The two outbreaks were geographically far apart, and genetic sequencing analysis confirmed they were unrelated.
Some places with high levels of infection were only accessible by boat or helicopter, which complicated the transportation and testing of lab samples, and delayed deployment of experts to the affected areas.
Health workers tried to counteract this fear by visiting local communities to increase their understanding of the virus. Local health workers and WHO experts visited more than 574,000 households, and vaccinated more than 40,000 people at high risk.
All the while, they had to adhere to Covid-19 restrictions and precautions such as wearing protective gear.
The WHO said it used a new cold chain freezer storage to keep the Ebola vaccine at extremely low temperatures for up to a week, allowing responders to vaccinate people in communities without electricity.
“Overcoming one of the world’s most dangerous pathogens in remote and hard to access communities demonstrates what is possible when science and solidarity come together,” said Moeti.
“Tackling Ebola in parallel with Covid-19 hasn’t been easy, but much of the expertise we’ve built in one disease is transferable to another and underlines the importance of investing in emergency preparedness and building local capacity.”

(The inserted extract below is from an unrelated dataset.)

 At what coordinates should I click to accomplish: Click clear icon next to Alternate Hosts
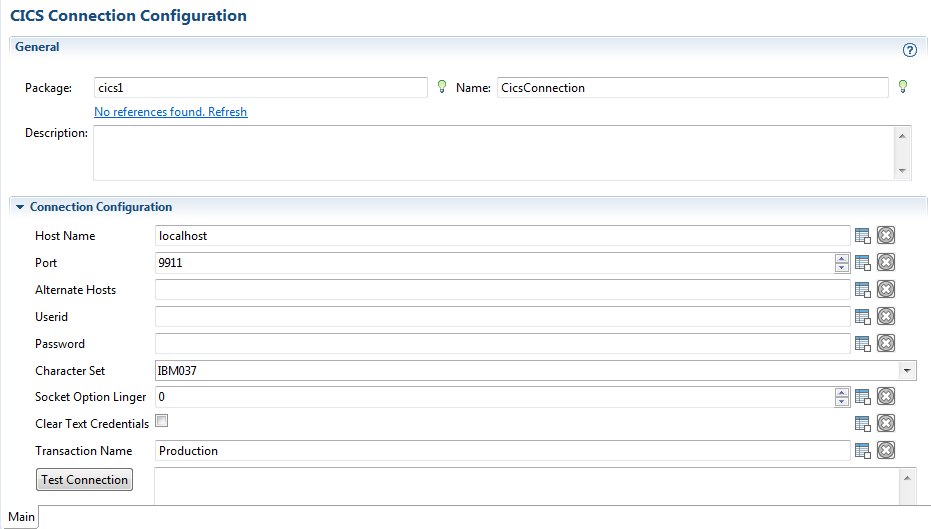(886, 289)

Ebola first appeared in 1976 in Sudan and the DRC, and gets its name from a river in the latter nation. It is one of the world’s most virulent diseases and is transmitted through direct contact with blood or other bodily fluids of infected people.
Ebola causes fever, severe headaches and in some cases hemorrhaging. It spreads through direct contact with bodily fluids or objects contaminated by someone ill with the disease. In some cases, the virus is spread through contact with someone who has died from the disease.
The virus enters the body through broken skin or mucous membranes in the eyes, nose or mouth. It can also spread through sexual contact.
Though the WHO celebrated the end of the Equateur outbreak, it also warned that there’s a risk the virus could re-emerge; the virus can persist in survivors’ body fluids for months, and is present in animals across the region.
“While the 11th outbreak is over, there is a need for continued vigilance and maintaining strong surveillance as potential flare-ups are possible in the months to come,” the organization said in the news release. “The end of this outbreak serves as a reminder that governments and partners must continue to focus attention on other emergencies, even as the fight against Covid-19 persists.”